* [Stored records]:

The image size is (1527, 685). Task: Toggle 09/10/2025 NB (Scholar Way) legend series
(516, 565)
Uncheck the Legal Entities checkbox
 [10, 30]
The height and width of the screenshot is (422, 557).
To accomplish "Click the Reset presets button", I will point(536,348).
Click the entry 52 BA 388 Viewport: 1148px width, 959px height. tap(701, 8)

...

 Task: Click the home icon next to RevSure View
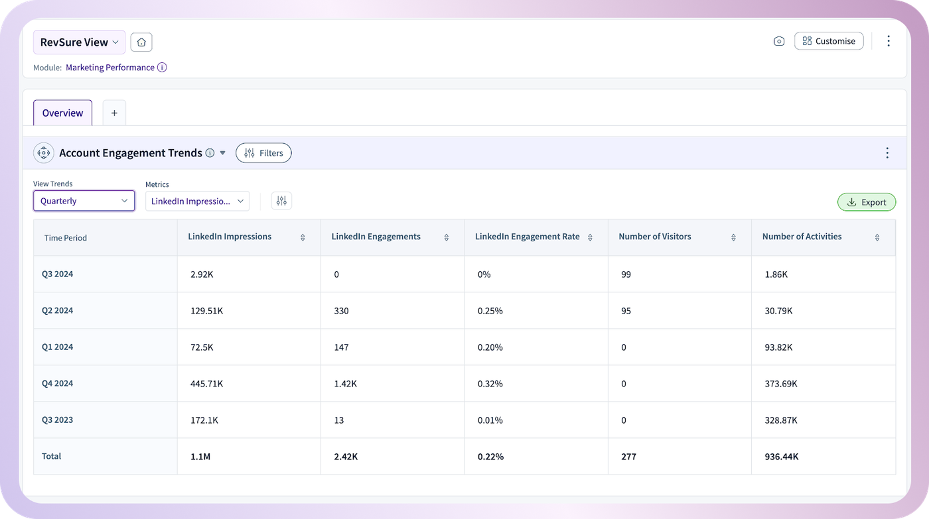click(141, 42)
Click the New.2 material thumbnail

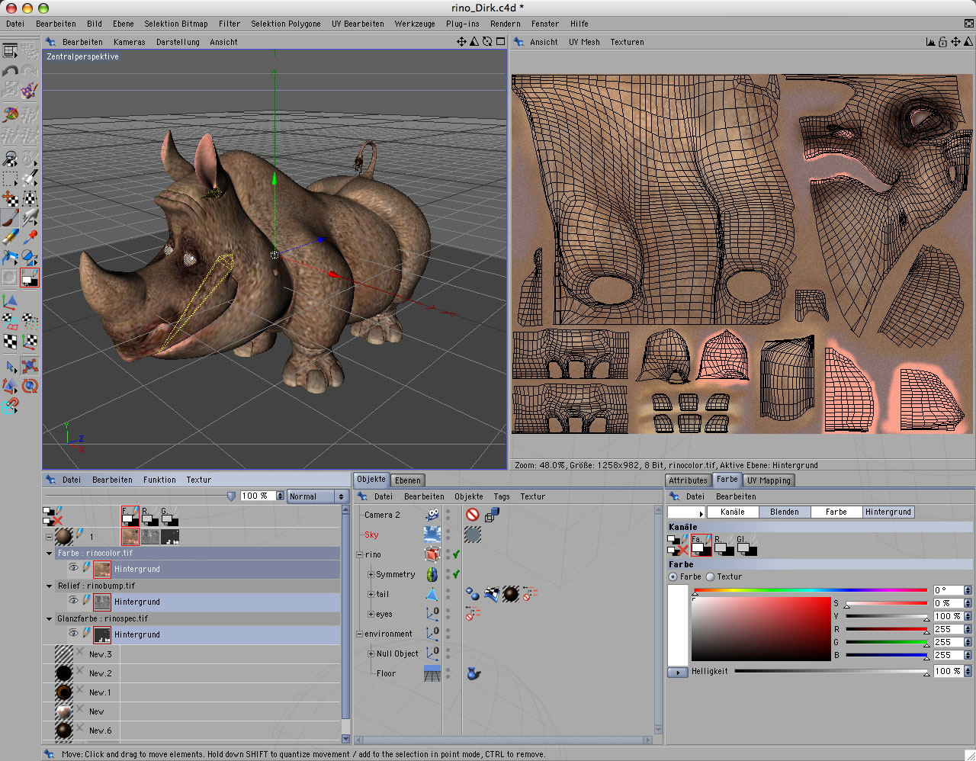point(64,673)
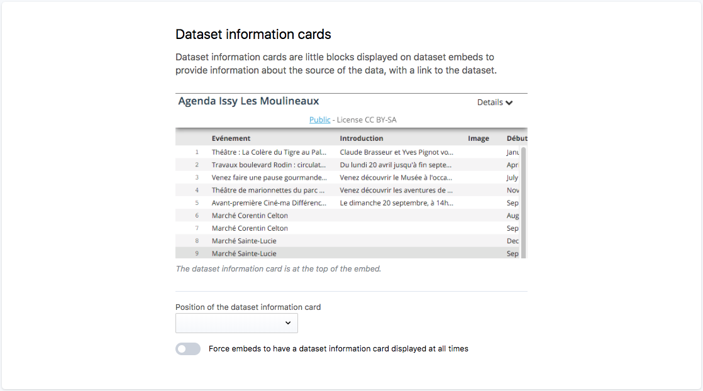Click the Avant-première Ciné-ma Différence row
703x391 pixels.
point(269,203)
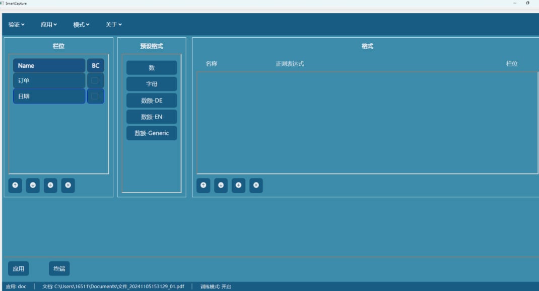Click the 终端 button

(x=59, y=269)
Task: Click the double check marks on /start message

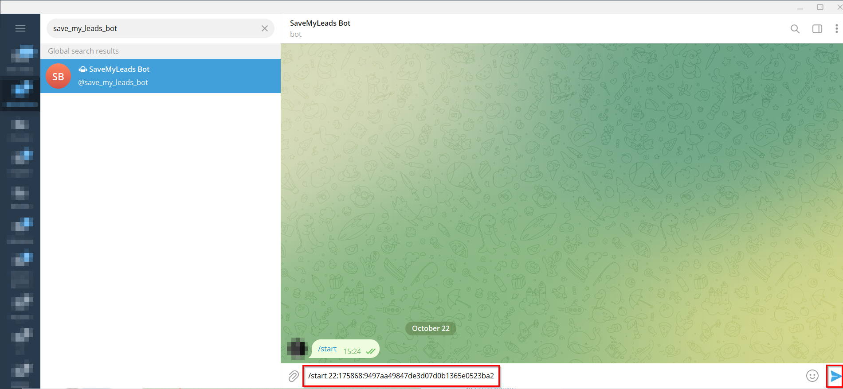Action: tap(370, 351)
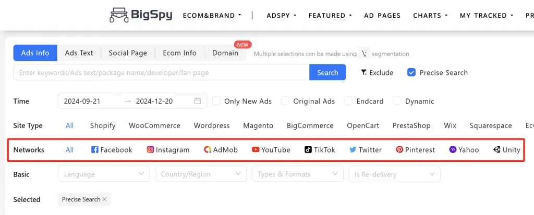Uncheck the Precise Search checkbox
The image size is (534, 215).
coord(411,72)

* [Work to be completed]:
Rewrite the records from the line that contains "Click the New.2 material thumbnail" through the line that contains "coord(411,72)", replacing "thumbnail" with "preview" and keeping everything else unchanged. Omit the pictures from your answer.

* [Solution for this task]:
Click the New.2 material preview

point(64,673)
Click the Avant-première Ciné-ma Différence row
703x391 pixels.
point(269,203)
Click the 终端 button

(x=59, y=269)
Task: Click the double check marks on /start message

Action: tap(370, 351)
Uncheck the Precise Search checkbox
The image size is (534, 215).
coord(411,72)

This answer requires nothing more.